**Your task**
In the entries below, find the lines with the word "information" and copy them.

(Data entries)

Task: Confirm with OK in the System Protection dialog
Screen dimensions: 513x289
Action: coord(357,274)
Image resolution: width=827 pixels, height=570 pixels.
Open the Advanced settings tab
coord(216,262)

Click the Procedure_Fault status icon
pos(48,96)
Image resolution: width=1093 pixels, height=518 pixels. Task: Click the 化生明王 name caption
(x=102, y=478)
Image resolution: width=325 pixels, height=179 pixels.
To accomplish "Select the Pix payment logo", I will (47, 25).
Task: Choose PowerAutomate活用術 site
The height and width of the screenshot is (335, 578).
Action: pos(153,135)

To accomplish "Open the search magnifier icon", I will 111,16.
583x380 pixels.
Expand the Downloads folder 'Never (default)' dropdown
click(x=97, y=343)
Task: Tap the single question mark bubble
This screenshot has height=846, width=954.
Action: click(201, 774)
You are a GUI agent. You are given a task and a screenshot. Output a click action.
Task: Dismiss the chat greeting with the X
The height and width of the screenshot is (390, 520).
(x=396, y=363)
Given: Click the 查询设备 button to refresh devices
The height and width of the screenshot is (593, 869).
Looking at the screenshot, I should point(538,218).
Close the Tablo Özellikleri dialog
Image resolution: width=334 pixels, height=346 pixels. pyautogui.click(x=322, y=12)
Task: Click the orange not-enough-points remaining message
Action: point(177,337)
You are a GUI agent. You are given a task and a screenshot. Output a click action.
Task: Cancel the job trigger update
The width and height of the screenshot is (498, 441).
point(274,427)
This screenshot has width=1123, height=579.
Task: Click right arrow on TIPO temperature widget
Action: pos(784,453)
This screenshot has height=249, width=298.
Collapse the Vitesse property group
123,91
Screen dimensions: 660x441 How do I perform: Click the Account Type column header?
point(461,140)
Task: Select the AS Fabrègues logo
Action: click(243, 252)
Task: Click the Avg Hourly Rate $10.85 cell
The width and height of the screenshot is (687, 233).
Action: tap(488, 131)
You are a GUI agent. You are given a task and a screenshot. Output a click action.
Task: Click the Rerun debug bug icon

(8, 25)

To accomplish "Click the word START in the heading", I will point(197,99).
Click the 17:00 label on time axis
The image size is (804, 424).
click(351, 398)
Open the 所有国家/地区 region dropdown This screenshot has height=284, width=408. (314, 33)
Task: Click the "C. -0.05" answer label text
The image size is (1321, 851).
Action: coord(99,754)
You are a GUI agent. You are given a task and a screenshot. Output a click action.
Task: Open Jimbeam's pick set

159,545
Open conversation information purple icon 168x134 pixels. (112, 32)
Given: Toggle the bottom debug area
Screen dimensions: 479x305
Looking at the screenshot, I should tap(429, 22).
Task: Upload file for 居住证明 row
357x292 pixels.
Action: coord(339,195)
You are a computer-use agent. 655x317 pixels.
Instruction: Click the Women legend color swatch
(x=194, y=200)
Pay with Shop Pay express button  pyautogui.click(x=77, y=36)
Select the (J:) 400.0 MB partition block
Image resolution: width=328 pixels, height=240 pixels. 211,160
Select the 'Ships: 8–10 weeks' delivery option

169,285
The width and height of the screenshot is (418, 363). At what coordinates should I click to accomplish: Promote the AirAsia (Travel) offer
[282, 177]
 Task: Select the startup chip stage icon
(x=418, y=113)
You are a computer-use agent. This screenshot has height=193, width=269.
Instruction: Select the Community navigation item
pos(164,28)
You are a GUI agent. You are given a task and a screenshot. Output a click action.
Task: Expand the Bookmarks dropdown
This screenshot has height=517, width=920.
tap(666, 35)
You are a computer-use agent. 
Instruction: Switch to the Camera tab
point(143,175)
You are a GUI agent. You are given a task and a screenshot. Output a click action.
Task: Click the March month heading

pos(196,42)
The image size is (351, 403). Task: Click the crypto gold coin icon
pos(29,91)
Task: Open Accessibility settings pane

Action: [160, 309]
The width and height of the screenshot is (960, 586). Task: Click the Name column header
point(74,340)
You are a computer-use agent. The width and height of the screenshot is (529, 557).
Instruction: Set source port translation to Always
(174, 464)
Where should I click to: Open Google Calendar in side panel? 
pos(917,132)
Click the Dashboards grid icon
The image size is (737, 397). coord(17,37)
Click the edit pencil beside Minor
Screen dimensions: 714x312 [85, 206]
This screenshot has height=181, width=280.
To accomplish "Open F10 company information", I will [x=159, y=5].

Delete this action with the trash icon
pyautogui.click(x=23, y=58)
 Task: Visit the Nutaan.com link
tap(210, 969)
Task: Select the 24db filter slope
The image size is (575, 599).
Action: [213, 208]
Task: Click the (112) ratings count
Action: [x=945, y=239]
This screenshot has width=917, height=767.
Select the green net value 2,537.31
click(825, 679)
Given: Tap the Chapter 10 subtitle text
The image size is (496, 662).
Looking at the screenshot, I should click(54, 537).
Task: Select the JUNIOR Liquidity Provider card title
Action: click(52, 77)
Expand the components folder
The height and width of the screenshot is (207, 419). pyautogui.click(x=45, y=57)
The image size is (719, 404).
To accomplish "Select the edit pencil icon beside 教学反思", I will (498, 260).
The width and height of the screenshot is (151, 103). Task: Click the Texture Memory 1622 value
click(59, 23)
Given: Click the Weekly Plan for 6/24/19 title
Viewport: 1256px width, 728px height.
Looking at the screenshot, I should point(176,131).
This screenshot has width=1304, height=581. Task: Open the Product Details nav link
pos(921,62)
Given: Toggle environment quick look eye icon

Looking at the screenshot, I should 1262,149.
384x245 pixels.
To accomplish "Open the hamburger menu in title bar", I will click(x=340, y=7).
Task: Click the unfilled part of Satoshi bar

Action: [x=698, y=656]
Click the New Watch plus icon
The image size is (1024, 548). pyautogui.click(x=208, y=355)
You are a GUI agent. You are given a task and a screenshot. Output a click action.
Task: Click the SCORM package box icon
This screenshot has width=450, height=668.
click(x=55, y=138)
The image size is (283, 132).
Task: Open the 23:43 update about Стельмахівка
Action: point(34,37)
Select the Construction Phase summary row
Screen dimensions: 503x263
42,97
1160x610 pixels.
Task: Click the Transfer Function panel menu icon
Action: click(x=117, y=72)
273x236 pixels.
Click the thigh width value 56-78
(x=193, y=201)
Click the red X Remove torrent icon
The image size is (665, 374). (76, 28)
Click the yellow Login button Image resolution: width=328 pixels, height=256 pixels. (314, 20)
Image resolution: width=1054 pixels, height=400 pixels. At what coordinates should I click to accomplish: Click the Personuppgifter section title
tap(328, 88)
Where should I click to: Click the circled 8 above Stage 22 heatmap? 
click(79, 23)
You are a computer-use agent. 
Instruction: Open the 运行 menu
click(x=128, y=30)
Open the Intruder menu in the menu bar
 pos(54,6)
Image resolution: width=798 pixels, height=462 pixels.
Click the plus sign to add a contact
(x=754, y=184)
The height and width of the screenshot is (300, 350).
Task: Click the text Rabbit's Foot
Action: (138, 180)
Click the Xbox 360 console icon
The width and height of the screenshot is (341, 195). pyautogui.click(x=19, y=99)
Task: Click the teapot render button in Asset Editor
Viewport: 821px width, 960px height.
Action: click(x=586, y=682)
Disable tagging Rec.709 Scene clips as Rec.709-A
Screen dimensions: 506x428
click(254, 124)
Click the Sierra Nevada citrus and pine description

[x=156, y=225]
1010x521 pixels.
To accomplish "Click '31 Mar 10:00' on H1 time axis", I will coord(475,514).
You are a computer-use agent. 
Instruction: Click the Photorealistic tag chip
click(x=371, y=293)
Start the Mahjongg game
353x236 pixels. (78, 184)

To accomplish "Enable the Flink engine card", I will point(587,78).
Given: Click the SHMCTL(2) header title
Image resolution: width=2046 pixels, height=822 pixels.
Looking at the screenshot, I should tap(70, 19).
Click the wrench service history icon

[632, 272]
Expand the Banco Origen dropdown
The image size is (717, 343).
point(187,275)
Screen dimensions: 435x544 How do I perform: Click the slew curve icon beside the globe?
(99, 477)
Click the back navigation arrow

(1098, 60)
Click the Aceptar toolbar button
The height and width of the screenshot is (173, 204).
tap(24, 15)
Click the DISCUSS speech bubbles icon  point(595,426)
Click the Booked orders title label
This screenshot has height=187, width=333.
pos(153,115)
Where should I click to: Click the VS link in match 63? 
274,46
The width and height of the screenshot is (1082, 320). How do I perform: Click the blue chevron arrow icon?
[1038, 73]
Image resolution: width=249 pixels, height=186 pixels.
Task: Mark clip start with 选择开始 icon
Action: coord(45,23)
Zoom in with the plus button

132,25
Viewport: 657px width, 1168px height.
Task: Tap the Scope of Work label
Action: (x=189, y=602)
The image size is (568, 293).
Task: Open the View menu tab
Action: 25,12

**Exercise response**
Open conversation information purple icon 168x134 pixels. (112, 32)
To accomplish "Open F10 company information", I will [x=159, y=5].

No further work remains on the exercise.